Sustaining Small Town Grocery Stores

A small grocery store anchors one end of Main Street in the town the Center for Rural Affairs calls home. If you live in a rural community, you understand that our grocery store is arguably one of the most important businesses in town.

The store means more than just ready access to food. Rural grocery stores are small businesses, providing jobs and generating tax revenue that support the community. Without a local store, the payroll and tax revenue that our food purchases generate go elsewhere. When you have to leave town to buy groceries, it’s easier to pick up hardware, fill prescriptions and buy clothes at the same time. Thus, the loss of a grocery store affects other businesses in a town as well.

Having a grocery store also helps attract new residents to a town. Similar to a school, post office, restaurant and churches, a grocery store makes a community a more attractive place to live. Grocery stores can also be social places where you run into neighbors in the produce aisle, introduce yourself to someone new in town, or catch up on local news with the cashier.

Not all small towns are as lucky as we are, and without a local grocery store, residents miss out on these benefits. The lack of a grocery store also means residents have less access to healthy fresh fruits and vegetables, and the elderly and others without reliable transportation buy their food at convenience stores with more limited selections or go for longer periods of time between visits to the store.

An increasing number of creative solutions are emerging to meet these challenges. The best examples begin within the community and help residents identify a solution that works for their own community. Below we highlight several models that some of these communities are using to keep the grocery store open in their town.

Local Ownership:

When city leaders in Stapleton, Nebraska, found that 95 percent of respondents to a survey wanted a grocery store in town, a local resident stepped up to the challenge. With the help of two local investors, the plan for a new store was underway. Many rural grocery stores are already owned by local business people who understand the importance of their store to the community. Communities that are losing a store owned by an outside investor or regional chain should look inward for someone from the community willing to operate the store.

Cooperative Ownership:

A half hour was too far to drive to buy groceries for residents of Walsh, Colorado, so this town of 723 people decided to solve the problem themselves. Over 300 of them pooled their money to re-open the grocery store. A $160,000 interest-free loan helped restock the shelves, and they were in business. One secret to their success is community engagement – residents know that the success of this cooperative venture depends on residents spending their grocery money in Walsh, and the store can be more responsive to the needs of the community because its members are co-owners.

Youth Affiliated:

About 10 years ago, the Nebraska Sandhills community of Arthur, Nebraska, lost their grocery store. With residents forced to drive 40 miles for groceries and some elderly residents relying on neighbors for delivery, community leaders decided to act.
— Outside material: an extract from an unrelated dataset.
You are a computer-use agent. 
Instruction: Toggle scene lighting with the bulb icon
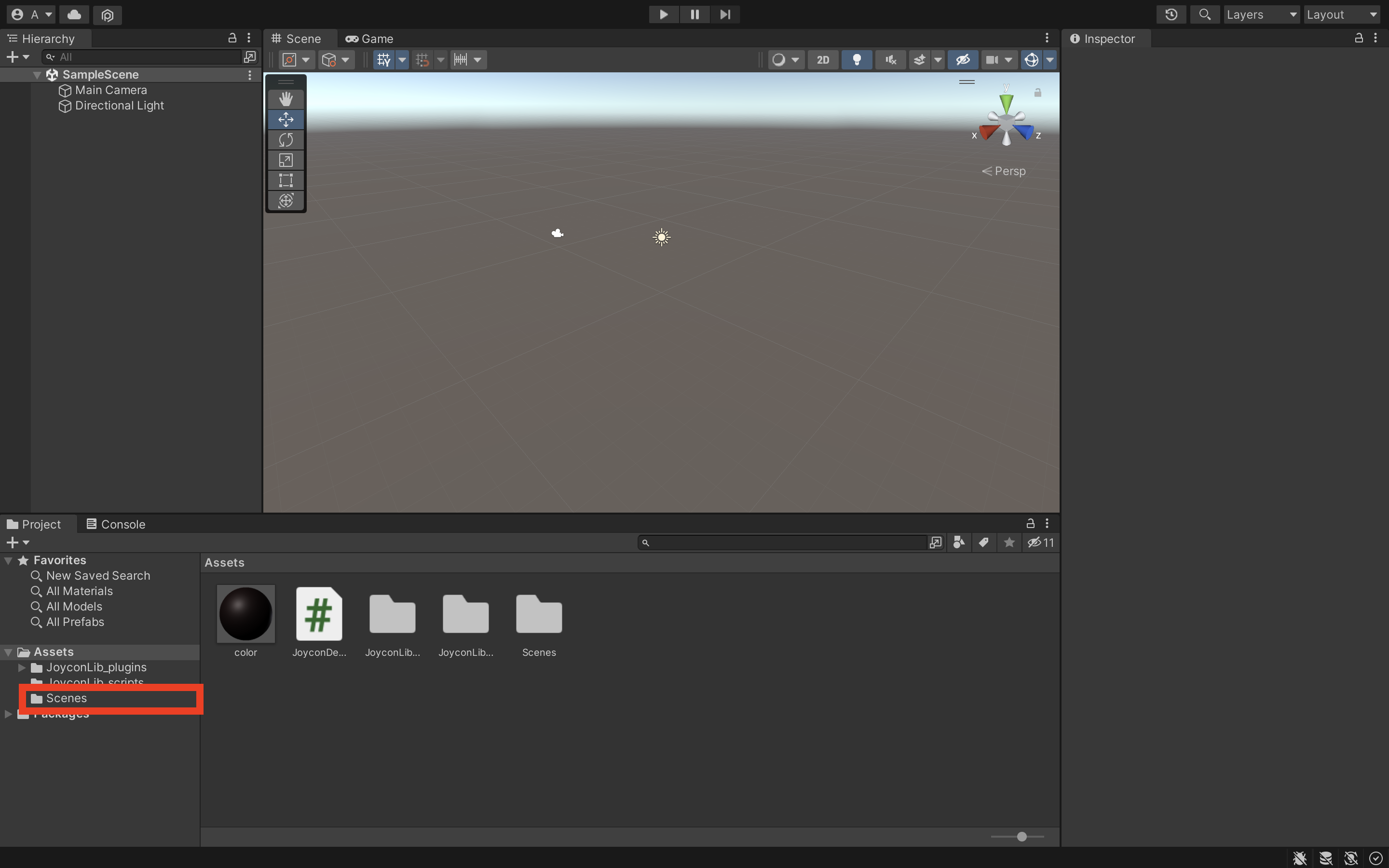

In cooperation with an extracurricular entrepreneurial business development program with high school students, eight students undertook market research, identified support, rented a building, and, by the end of the year, opened the Wolf Den grocery store (the school mascot is a wolf). The grocery store in this town of just 144 people remains open to this day.

Next month we will highlight several challenges rural grocery stores face and discuss ways to overcome those challenges.

 

Contact: Brian Depew, briand@cfra.org, or Steph Larsen, StephL@cfra.org with questions or comments.

Comments

Local butcher shop working with local businesses

This is great information - I am in the process of developing a local butcher shop under another name that will buy from local ranchers within 100 miles of Plano, Texas. The business model is built around purchasing beef, pork, poultry, and other local sustainable foods from our community. We are fortunate that there are a number of year around farmer markets, and CSA programs that consumers support - the one missing component, is a continuous source of organic meats. A small group I am working with is in the process of changing that, and I would love to know more about road blocks and how you overcame the issues you must of faced. Great post.

Oklahoma/Nebraska food co-op model

Thanks for your comment, Mark! In Nebraska, we have the Nebraska Food Co-op (nebraskafood.org) that keeps me supplied in locally produced meat all year. You should check it out as a model for something you could do in Texas. Oklahoma has one too. The producer and consumer connections are all done online, and distribution gets relayed like spokes on a wheel. The great thing about it is that if you don't have enough consumers in your immediate area to support sustainable farmers, this model allows you to draw from a larger consumer base. I'll work on a blog post that goes into it in more detail, stay tuned.

Successful Local Processor in Colorado

Hello Mark - Great to see you pulling together an effort to set up a local processor. I lived previously in McKinney, TX and am aware of some of the sustainability efforts there - check out www.ntsos.org for local info. I now live in Durango, Colorado (community of about 15,000 in a County of 50,000). We have a successful local meat processor here that buys from local producers. You may want to contact them with questions: http://www.sunnysidemeats.com/ Local food sovereignty is going to be increasingly important in the changing economic times. Good luck with your startup.

Thanks

This information was very useful, thank you!It's getting more and more difficult for small businesses.